WHAT YOU WILL DO: Pictures aside, repeat the whole listing word for word.
____
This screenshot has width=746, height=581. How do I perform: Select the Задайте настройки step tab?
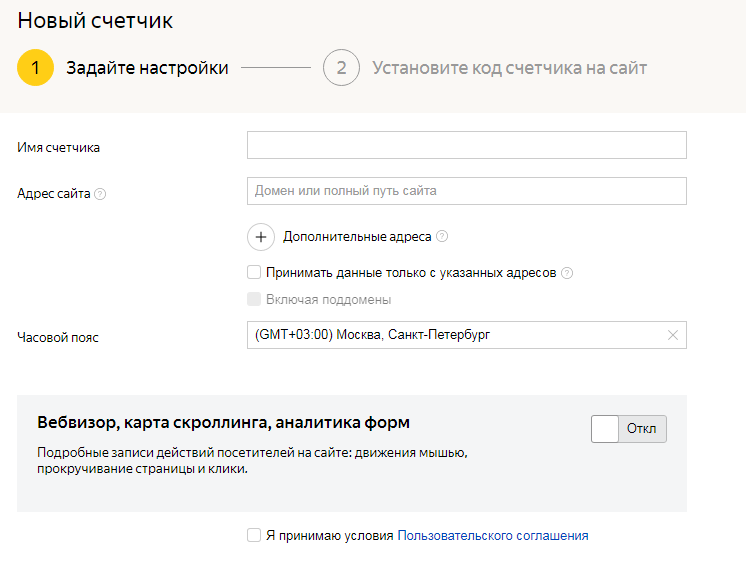(x=147, y=68)
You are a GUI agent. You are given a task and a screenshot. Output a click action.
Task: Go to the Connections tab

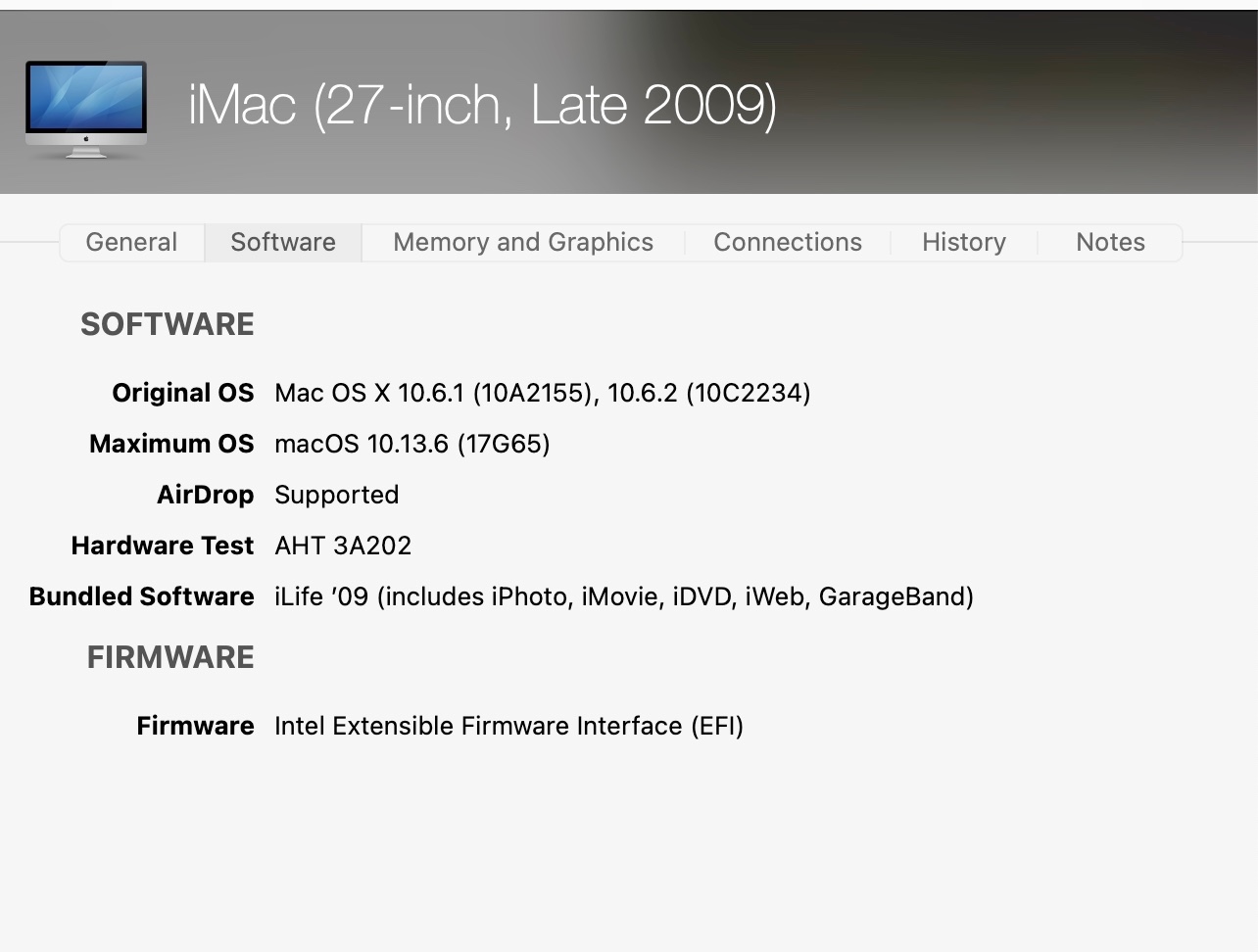click(788, 242)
____
EXERCISE ANSWER:
This screenshot has width=746, height=581. How do I perform: Select the Задайте настройки step tab?
(x=147, y=68)
You are a GUI agent. You are given a task and a screenshot. Output a click action.
Task: Go to the Connections tab

click(788, 242)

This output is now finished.